Will they take a six-month pause?

Cactus blooms

A cactus beginning to bloom. This is either a fish hook or hedgehog cactus.

Did you hear that Elon Musk, Andrew Yang and Steve Wozniak signed a letter asking artificial intelligence labs to put a pause on their development? Around 1,000 tech gurus signed the letter asking for a pause on development until shared safety protocol could be developed, implemented, and reviewed by independent experts.

What do they know that we don’t?

Sam Altman, the CEO of OpenAI, who released ChatGPT-4, admitted he was a little scared of what they’ve created. But he didn’t sign the letter.

A headline popped up on my phone stating what jobs would be lost first to AI. Accounting, mathematics and writing. It’s predicted 20% of jobs will be wiped away. That’s 20% of our workforce with no insurance or income.

I’m reminded of a freelance writing job that kept me busy during the early days of the pandemic. I featured small businesses for a trade magazine and another magazine highlighted parks and rec. I’d receive an email from the editor with a list of contacts and questions to ask. Each story had to include several things, like the square footage of the business and revenue. The assignments began to feel robotic because it was so formulaic. What kept it interesting were the people I interviewed. They had unique stories of how they created their businesses and what they were doing to make things work during the pandemic.

If you take people out of the equation, what do we have left? What are your thoughts?

Are we all equally gifted in math?

There’s a Facebook group I joined prior to our move called “Leaving California.” I think they have more than 50,000 members. I found the group helpful to learn from other people, what movers they hired, where they were moving to and why. Today I clicked on it out of habit and found an article called “In the Name of Equity, California Will Discourage Students Who Are Gifted at Math” by Robby Soave. The sub head states: “The new framework aims to keep everyone learning at the same level for as long as possible.” It’s from the website Reason, which until this morning I’ve never seen.

college graduate with pug wearing mortar boards
My daughter and Waffles at her college graduation.

Here’s an excerpt:

“California’s Department of Education is working on a new framework for K-12 mathematics that discourages gifted students from enrolling in accelerated classes that study advanced concepts like calculus.

“The draft of the framework is hundreds of pages long and covers a wide range of topics. But its overriding concern is inequity. The department is worried that too many students are sorted into different math tracks based on their natural abilities, which leads some to take calculus by their senior year of high school while others don’t make it past basic algebra. The department’s solution is to prohibit any sorting until high school, keeping gifted kids in the same classrooms as their less mathematically inclined peers until at least grade nine.

“The inequity of mathematics tracking in California can be undone through a coordinated approach in grades 6–12,” reads a January 2021 draft of the framework. “In summary, middle-school students are best served in heterogeneous classes.”

I understand that putting kids on certain tracks may have unintended consequences like getting stuck with fewer opportunities to learn.

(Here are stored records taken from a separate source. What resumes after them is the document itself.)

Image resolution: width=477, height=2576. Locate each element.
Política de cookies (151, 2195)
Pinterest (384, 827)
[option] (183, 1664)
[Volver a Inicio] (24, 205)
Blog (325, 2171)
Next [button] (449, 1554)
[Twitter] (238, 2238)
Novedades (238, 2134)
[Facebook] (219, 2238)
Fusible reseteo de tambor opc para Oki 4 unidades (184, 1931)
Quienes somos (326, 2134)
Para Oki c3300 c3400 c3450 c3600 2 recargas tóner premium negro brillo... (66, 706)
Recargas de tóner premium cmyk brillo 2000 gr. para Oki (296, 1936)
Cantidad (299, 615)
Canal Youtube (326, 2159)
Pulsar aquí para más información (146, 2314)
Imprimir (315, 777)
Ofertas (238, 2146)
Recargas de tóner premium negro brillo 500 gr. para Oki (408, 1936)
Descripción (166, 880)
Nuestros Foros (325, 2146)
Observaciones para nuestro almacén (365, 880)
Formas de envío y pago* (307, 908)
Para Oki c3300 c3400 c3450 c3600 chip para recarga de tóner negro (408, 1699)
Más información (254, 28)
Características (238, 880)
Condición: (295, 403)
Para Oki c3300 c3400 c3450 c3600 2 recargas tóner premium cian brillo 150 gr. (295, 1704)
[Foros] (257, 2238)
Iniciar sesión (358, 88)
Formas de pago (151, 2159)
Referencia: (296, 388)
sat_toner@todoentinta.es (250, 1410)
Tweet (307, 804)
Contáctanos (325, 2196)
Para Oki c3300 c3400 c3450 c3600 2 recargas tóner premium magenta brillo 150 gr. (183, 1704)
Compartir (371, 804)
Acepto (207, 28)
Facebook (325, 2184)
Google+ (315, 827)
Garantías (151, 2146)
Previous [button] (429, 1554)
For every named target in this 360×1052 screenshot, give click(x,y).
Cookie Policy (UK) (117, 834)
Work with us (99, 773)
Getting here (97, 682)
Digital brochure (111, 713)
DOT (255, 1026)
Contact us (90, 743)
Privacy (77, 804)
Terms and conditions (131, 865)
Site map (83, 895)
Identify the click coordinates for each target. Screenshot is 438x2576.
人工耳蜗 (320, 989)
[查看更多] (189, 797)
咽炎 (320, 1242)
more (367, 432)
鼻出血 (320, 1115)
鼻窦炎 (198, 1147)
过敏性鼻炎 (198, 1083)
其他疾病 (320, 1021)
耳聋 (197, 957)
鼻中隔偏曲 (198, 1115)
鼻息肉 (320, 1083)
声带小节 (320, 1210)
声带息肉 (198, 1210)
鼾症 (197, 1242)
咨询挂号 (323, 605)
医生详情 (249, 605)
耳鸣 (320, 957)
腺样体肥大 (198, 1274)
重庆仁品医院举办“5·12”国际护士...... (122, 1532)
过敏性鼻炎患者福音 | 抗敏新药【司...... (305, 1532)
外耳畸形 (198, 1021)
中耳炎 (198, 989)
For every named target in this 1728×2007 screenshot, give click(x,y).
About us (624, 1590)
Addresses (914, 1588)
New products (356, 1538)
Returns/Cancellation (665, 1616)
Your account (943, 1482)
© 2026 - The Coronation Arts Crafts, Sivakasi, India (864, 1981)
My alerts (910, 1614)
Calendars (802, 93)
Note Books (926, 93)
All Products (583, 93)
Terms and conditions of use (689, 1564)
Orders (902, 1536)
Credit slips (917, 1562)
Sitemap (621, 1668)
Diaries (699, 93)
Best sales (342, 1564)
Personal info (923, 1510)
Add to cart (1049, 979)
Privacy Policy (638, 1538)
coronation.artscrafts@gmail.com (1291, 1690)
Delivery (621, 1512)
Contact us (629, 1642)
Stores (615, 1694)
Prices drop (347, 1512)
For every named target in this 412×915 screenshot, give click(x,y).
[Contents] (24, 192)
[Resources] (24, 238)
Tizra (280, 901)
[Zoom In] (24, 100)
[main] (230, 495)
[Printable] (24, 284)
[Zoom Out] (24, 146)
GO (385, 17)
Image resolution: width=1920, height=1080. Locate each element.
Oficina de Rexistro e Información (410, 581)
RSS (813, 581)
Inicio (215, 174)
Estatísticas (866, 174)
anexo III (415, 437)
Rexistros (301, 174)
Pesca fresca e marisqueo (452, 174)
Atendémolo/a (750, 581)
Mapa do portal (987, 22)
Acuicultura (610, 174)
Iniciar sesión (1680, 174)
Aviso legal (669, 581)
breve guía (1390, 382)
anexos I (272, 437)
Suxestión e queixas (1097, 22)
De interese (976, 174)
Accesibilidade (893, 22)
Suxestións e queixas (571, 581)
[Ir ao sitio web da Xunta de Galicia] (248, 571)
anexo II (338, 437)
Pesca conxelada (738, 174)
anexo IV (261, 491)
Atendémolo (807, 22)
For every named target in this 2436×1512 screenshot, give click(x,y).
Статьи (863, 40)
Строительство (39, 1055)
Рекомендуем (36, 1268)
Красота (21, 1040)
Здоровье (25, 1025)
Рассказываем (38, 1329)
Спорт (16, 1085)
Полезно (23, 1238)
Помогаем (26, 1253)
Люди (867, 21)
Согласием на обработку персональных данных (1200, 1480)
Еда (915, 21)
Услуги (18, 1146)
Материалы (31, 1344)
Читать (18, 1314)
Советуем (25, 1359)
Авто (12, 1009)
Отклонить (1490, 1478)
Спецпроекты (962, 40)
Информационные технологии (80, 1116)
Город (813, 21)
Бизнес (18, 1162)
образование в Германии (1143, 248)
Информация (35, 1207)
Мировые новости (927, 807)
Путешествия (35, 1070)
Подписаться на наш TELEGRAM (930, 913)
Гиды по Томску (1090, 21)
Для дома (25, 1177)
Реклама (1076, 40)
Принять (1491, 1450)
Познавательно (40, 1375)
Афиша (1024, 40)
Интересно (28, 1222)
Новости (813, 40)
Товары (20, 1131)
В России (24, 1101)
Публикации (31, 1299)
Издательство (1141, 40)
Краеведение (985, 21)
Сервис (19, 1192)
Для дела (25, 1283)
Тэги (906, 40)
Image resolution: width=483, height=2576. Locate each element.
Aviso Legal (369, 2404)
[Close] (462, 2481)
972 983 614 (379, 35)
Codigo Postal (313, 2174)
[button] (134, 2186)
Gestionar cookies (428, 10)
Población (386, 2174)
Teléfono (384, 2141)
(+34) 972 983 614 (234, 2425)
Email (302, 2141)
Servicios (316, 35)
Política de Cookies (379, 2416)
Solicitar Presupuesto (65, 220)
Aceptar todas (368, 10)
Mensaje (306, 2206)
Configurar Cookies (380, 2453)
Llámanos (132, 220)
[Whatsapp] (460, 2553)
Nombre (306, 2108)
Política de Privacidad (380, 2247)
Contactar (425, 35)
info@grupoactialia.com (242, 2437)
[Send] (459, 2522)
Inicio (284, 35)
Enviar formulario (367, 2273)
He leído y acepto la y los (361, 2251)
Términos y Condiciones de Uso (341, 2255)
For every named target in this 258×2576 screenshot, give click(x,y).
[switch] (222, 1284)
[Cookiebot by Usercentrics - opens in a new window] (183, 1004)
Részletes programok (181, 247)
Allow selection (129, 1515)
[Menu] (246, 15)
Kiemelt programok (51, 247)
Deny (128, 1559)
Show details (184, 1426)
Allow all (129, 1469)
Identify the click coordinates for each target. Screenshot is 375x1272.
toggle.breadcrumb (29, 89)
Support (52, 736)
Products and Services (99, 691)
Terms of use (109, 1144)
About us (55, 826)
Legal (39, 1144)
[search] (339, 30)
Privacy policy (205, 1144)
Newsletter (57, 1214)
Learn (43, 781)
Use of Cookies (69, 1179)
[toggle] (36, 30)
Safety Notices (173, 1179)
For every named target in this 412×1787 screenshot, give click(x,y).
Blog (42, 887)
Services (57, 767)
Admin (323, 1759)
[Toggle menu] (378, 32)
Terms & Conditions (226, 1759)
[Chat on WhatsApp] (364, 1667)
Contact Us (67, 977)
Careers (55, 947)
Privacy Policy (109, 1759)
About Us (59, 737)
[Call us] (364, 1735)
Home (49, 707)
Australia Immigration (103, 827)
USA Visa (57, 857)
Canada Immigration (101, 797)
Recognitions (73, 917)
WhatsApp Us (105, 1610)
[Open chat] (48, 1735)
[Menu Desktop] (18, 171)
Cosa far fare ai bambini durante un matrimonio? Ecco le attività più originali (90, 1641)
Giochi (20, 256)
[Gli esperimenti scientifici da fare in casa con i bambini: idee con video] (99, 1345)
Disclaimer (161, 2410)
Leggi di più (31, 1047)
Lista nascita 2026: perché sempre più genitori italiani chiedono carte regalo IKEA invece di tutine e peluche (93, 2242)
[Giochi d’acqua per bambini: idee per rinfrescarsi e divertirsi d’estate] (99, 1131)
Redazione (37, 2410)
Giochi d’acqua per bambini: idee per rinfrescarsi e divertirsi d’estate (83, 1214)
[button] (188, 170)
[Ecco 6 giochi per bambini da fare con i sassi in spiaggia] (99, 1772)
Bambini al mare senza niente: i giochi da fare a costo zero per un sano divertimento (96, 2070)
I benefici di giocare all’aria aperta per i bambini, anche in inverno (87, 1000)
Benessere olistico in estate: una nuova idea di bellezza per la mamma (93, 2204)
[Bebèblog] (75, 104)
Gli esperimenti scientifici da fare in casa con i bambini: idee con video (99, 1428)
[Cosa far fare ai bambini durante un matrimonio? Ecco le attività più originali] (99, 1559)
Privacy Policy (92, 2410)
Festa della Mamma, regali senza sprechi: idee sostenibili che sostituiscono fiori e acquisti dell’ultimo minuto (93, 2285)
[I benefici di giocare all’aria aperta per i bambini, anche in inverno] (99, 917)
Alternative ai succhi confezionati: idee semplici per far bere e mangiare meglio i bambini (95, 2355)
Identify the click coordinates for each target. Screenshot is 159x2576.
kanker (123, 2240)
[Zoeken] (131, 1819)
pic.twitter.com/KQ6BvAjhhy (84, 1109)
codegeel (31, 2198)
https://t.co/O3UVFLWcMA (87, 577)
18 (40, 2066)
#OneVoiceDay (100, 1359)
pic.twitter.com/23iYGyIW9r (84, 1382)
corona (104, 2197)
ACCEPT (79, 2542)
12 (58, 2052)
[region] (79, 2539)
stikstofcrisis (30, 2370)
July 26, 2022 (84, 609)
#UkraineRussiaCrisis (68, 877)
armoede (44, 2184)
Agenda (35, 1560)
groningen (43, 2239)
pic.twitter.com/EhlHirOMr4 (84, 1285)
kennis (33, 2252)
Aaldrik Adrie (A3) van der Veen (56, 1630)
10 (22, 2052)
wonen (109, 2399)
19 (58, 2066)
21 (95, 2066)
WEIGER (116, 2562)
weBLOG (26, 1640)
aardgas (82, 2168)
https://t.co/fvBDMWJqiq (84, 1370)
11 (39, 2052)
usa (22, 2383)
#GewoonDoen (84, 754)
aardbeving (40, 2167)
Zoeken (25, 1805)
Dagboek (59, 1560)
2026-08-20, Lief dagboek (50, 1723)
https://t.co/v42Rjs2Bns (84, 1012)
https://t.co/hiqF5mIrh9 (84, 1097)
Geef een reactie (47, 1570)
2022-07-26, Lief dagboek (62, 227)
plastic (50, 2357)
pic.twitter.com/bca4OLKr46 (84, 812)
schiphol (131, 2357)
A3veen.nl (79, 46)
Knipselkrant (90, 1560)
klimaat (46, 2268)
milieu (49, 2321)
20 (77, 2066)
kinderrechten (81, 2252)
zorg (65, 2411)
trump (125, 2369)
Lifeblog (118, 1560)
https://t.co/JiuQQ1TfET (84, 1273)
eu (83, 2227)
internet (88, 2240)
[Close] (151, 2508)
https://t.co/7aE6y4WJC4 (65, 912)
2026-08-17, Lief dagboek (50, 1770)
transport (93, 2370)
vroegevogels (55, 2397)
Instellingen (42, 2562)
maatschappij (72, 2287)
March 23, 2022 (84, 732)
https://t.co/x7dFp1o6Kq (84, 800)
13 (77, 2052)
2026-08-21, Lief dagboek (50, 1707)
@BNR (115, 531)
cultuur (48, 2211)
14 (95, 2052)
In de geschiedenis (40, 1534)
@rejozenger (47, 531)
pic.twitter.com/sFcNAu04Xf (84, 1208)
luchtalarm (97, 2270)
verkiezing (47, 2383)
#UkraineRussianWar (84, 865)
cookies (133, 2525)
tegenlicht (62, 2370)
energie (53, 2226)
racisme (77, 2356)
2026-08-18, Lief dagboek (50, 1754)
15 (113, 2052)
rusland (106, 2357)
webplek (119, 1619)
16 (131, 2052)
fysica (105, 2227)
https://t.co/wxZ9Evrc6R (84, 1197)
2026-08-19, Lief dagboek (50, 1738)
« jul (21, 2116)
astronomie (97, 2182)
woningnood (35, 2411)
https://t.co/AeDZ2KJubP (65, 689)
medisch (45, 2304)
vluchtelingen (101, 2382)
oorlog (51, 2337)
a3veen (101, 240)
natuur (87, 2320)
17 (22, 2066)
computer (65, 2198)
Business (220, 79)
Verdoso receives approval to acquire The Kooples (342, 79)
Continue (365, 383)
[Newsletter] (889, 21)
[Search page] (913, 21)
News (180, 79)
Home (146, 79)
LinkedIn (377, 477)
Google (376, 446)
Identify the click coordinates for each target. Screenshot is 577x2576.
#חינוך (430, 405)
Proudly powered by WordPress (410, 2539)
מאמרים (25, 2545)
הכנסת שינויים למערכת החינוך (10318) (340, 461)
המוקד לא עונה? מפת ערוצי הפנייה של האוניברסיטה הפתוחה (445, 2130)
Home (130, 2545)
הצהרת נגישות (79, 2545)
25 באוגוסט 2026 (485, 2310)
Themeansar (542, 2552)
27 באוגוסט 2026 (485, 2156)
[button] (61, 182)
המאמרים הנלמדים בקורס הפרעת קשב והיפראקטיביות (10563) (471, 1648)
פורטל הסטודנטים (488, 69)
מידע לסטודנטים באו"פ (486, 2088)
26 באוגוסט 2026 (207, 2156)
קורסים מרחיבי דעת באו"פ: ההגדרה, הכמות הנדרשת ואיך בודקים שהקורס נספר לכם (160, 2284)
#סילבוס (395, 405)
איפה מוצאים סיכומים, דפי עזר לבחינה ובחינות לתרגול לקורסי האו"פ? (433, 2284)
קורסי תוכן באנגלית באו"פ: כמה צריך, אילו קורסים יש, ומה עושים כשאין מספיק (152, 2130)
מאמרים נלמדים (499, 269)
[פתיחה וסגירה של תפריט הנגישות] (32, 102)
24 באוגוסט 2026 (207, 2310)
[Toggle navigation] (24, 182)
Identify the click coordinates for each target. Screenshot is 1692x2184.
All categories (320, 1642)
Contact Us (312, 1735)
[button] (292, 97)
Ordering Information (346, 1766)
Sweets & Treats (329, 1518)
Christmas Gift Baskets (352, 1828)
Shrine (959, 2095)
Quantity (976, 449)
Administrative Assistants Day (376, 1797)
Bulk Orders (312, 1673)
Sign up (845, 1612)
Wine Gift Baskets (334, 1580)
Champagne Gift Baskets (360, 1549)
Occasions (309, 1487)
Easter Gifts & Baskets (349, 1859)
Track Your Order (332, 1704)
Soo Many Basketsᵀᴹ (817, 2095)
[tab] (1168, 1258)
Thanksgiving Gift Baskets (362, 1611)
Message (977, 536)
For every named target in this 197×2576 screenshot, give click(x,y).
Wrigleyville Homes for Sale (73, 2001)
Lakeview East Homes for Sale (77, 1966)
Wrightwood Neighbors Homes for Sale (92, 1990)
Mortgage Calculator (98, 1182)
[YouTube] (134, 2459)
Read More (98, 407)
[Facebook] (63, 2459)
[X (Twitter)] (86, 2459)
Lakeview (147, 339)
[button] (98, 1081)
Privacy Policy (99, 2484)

I do know that kids develop individually at different rates and sometimes someone may be slow in one subject only to have it click later on. However, I really disagree with this following paragraph:

“All students deserve powerful mathematics; we reject ideas of natural gifts and talents,” reads a bulletpoint in chapter one of the framework. “The belief that ‘I treat everyone the same’ is insufficient: Active efforts in mathematics teaching are required in order to counter the cultural forces that have led to and continue to perpetuate current inequities.”

My issue is the rejection of natural gifts and talents. As someone who wasn’t a whiz kid at math, I recognized kids with more talent. My son and daughter for example are both better at math and took more advanced classes than I did. I wasn’t horrible but I struggled in Physics and Trig.

The author of the article agrees with me and suggests more choice of more subjects as an answer:

“This approach is very bad. Contrary to what this guidance seems to suggest, math is not the end-all and be-all—and it’s certainly not something that all kids are equally capable of learning and enjoying. Some young people clearly excel at math, even at very early ages. Many schools offer advanced mathematics to a select group of students well before the high school level so that they can take calculus by their junior or senior year. It’s done this way for a reason: The students who like math (usually a minority) should have the opportunity to move on as rapidly as possible.”

For everyone else… well, advanced math just isn’t that important. It would be preferable for schools to offer students more choices, and offer them as early as possible. Teens who are eager readers should be able to study literature instead of math; young people who aren’t particularly adept at any academic discipline might pick up art, music, computers, or even trade skills. (Coding doesn’t need to be mandatory, but it could be an option.)

If equity in Math is the new standard of our public schools, I have some questions.

Do we recognize natural talent in athletics? Or does everyone get to make the varsity team?

Do you think students who are gifted in a subject should be held to the level of the entire class?

Should there be gifted classes? Should kids skip grades? What will be the end result of keeping everyone the same?

Does everyone need calculus and advanced math classes to be successful? Why or why not?